A radio broadcaster and former city vice mayor was gunned down Monday southwest of Manila, becoming the latest victim in a string of killings of journalists and activists, officials said.
Fernando Batul was driving to his radio station in Puerto Princesa city, 580 kilometers (360 miles) southwest of Manila, when two men on a motorcycle fatally shot him four times, Mayor Edward Hagedorn and radio reports said.
A commentator for local Radio DYPR, Batul had criticized the city government over the contracts of Filipino workers it deployed to Taiwan and had earned officials' ire for interviewing local communist guerrillas, the Philippine-based Center for Media Freedom and Responsibility said.
Last month, two unexploded hand grenades were found in front of Batul's home, with a note warning his family would be harmed if he continued with his critical commentaries, the center said.
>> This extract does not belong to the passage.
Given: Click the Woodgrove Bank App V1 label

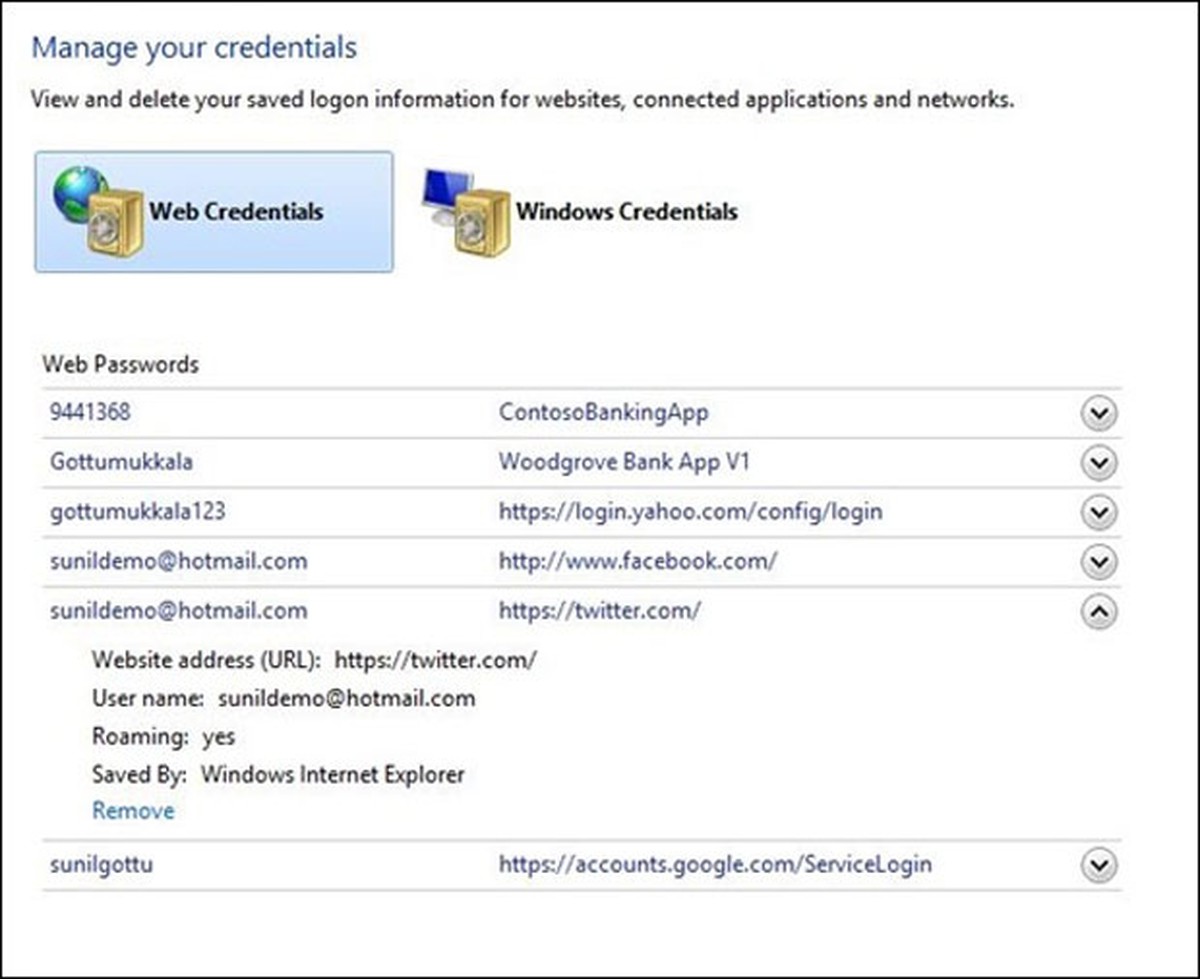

Police safely detonated the grenades and no one was hurt.
Hagedorn, who told Manila Radio DZMM that Batul was his strident critic whom he sued for libel, offered a 500,000 peso (US$9,600; Ђ 7,519.39) reward for the capture of the killers and ordered police to solve the case in 48 hours.
Batul was the former vice mayor of the city, but was unseated when the current vice mayor won an electoral protest, Hagedorn said.
Before Batul's slaying, the National Union of Journalists of the Philippines had listed 78 reporters killed since democracy was restored in the country in 1986.
Last week, the Brussels-based International Federation of Journalists renewed its concern about the safety of journalists in the Philippines, saying the situation "has gone from bad to worse" after a Filipino journalist was beaten by a local official that week, just hours after a tabloid photographer was murdered, reports the AP.